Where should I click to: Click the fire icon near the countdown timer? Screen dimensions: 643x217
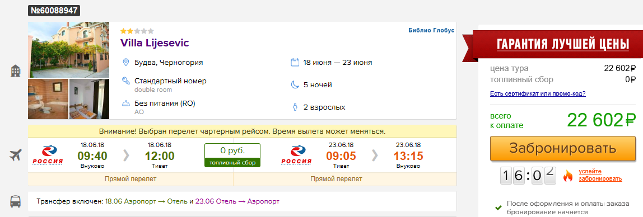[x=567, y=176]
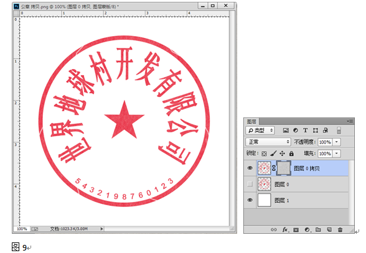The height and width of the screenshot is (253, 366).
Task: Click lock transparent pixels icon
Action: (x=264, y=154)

----

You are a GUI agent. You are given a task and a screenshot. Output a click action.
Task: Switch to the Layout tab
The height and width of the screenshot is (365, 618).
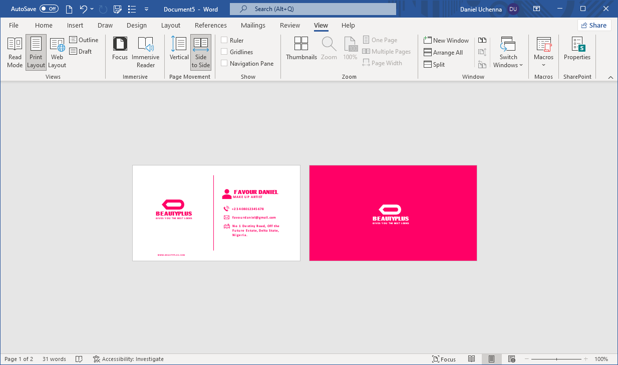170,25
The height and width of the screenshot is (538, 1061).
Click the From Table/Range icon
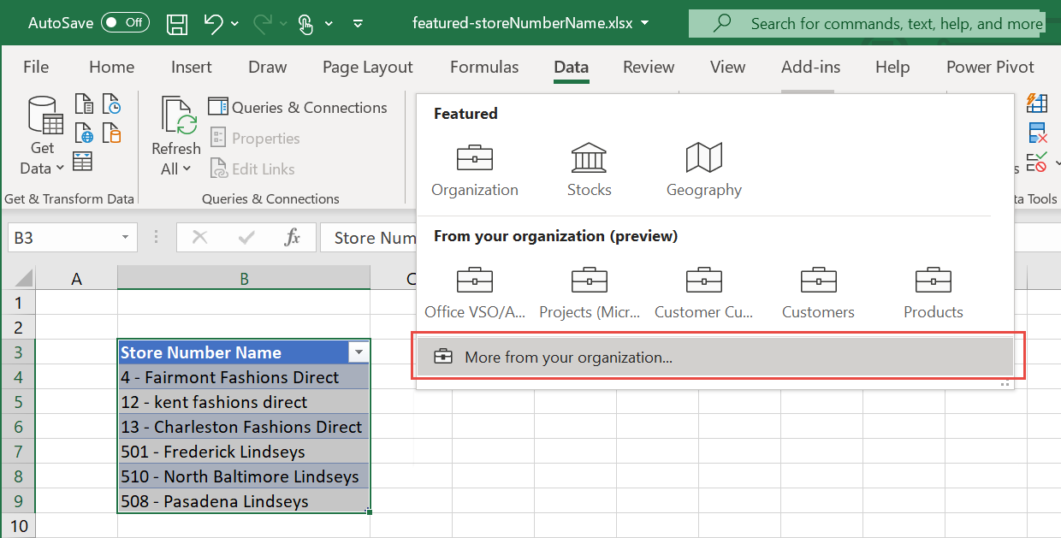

----

§ **WHAT THE EXERCISE ASKS**: Copy the entries above exactly, but only the stretch from the line containing "Task: Switch to the Layout tab" through the line containing "Click the From Table/Range icon". Keep both end lines; drop the pictures.

§ **RESPONSE TO THE TASK**:
Task: Switch to the Layout tab
The height and width of the screenshot is (365, 618).
170,25
The height and width of the screenshot is (538, 1061).
Click the From Table/Range icon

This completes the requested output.